From: Grosso, Paul <pgrosso@ptc.com>
Date: Thu, 1 Apr 2010 10:28:08 -0400
Message-ID: <CF83BAA719FD2C439D25CBB1C9D1D30212DC481A@HQ-MAIL4.ptcnet.ptc.com>
To: <public-xml-core-wg@w3.org>
I responded to Daniel's comment about the media attribute
in the AssocSS spec, and he replied, not only rejecting
my suggested resolution, but with a lot more detail at
http://lists.w3.org/Archives/Public/www-xml-stylesheet-comments/2010Apr/0000

Assuming his response is not an April 1st joke, we'll need 
to figure out how to respond.  I've included a copy of
his email below, and I embed a few comments.
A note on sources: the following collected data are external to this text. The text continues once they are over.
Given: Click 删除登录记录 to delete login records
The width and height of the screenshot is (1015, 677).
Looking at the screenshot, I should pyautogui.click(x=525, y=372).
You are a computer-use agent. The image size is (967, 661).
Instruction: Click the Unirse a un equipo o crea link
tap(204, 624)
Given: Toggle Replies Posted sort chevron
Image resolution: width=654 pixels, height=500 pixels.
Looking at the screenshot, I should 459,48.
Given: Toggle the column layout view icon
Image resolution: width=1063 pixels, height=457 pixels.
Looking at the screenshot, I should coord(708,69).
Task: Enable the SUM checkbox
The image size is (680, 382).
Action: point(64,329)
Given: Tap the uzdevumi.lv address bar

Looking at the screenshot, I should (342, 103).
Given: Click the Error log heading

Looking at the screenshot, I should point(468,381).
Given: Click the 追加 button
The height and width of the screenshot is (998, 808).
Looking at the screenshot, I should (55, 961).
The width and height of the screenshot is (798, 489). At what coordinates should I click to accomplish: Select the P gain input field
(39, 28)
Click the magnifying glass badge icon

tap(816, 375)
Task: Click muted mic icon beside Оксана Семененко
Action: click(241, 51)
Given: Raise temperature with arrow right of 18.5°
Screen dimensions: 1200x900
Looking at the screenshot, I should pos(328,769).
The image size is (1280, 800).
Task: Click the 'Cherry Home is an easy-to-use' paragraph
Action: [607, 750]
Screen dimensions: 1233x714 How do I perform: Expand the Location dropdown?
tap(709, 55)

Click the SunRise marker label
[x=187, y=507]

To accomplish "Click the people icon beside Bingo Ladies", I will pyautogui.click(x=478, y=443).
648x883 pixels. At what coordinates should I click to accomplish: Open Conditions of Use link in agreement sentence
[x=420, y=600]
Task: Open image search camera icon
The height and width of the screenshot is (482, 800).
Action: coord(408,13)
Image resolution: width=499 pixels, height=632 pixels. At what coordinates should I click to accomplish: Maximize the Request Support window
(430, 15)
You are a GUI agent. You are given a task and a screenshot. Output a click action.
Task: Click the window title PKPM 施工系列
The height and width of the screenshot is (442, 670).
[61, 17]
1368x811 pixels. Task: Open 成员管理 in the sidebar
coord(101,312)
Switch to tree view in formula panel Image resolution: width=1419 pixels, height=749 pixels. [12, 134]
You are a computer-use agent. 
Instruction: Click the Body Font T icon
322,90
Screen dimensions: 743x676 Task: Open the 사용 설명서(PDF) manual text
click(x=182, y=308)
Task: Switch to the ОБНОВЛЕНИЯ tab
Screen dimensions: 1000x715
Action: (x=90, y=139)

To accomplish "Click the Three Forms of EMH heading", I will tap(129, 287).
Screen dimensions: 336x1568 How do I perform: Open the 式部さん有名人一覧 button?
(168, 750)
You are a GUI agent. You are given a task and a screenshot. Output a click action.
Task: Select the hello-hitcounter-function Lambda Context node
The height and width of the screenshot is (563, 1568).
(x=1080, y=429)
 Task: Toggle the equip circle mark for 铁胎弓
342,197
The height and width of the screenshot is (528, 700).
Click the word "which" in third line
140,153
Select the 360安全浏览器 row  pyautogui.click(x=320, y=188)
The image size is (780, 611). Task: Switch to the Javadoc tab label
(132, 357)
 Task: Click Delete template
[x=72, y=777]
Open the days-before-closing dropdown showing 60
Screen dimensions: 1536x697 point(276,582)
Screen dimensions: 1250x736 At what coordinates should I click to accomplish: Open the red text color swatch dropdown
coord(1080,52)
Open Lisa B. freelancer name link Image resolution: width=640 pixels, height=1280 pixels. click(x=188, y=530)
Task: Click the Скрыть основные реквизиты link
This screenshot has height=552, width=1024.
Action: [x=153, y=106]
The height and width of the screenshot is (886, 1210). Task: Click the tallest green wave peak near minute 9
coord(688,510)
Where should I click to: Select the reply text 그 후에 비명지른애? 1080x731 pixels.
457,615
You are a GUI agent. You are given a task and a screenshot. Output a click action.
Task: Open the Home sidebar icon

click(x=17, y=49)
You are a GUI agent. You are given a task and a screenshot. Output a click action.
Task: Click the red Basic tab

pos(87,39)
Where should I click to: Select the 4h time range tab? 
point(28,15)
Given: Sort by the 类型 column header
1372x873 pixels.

> -----Original Message-----
> From: Daniel Glazman [mailto:daniel@glazman.org]
> Sent: Wednesday, 2010 March 31 23:35
> To: Grosso, Paul
> Cc: www-xml-stylesheet-comments@w3.org
> Subject: Re: Comments on last editor's draft of xml-stylesheet
> [glazman-1]
> 
> Le 29/03/10 16:55, Grosso, Paul a écrit :
> > Daniel,
> >
> > Thank you for your comment [1] on the latest Association
> > Style Sheets draft [2].
> >
> > You suggest that:
> >
> >   in the definition of the 'media' attribute, [the spec]
> >   should probably specify that if the 'media' pseudo-attribute
> >   is absent then the stylesheet applies to "all" media.
> >
> > We have tried in this spec to stay away from discussing what
> > applications do with the information in this PI.  In fact,
> > there are applications beyond browsers--including some SGML/XML
> > editors--that make use of the information in this PI and that
> > ignore such a PI if the media pseudo-attribute is omitted, and
> > there is nothing wrong with that behavior.
> >
> > The (second) Note in section 2 currently reads:
> >
> > <quote>
> > The details of how conforming xml-stylesheet processors
> > exploit the information contained in xml-stylesheet
> > processing instructions are out of scope for this document,
> > as they may reasonably vary from processor to processor.
> > </quote>
> >
> > but that is somewhat of a misstatement.  We are changing
> > that Note to read:
> >
> > <quote>
> > The details of how applications
> > exploit the information contained in xml-stylesheet
> > processing instructions are out of scope for this document,
> > as they may reasonably vary from application to application .
> > </quote>
> >
> > The xml-stylesheet processor does not exploit the information
> > in the PI at all; it passes it on to the application which
> > decides what to do with it, and what the application does
> > with it is out of scope of the Associating Style Sheets
> > specification itself.
> >
> > Please reply (cc-ing www-xml-stylesheet-comments@w3.org) as
> > to whether you accept such a resolution of your comment.
> 
> I think I don't accept it for the following reasons:
> 
> 1. I agree 100% that some applications may deal with the media
>     pseudo-attribute in a way that entirely differs from how a
>     browser handles it. In fact, an editing tool may want to
>     completely ignore the media pseudo-attribute, whatever its
>     value or even its presence/absence, because otherwise it would be
>     impossible for instance to edit on a screen a document made
>     only to be printed, or edit on a desktop computer a document
>     created for |screen and (max-device-width: 320px)|. So this is not
>     a good enough reason to avoid specifying what means the absence of
>     the media pseudo-attribute.

I don't under his logic here.  We have maintained that the xml-ss 
processor has no "understanding" of the values of the pseudo-atts.
There are no conformance criteria on xml-ss processors about values
of pseudo-atts.  It makes no sense for this spec to say what it
means for a given pseudo-att to be omitted.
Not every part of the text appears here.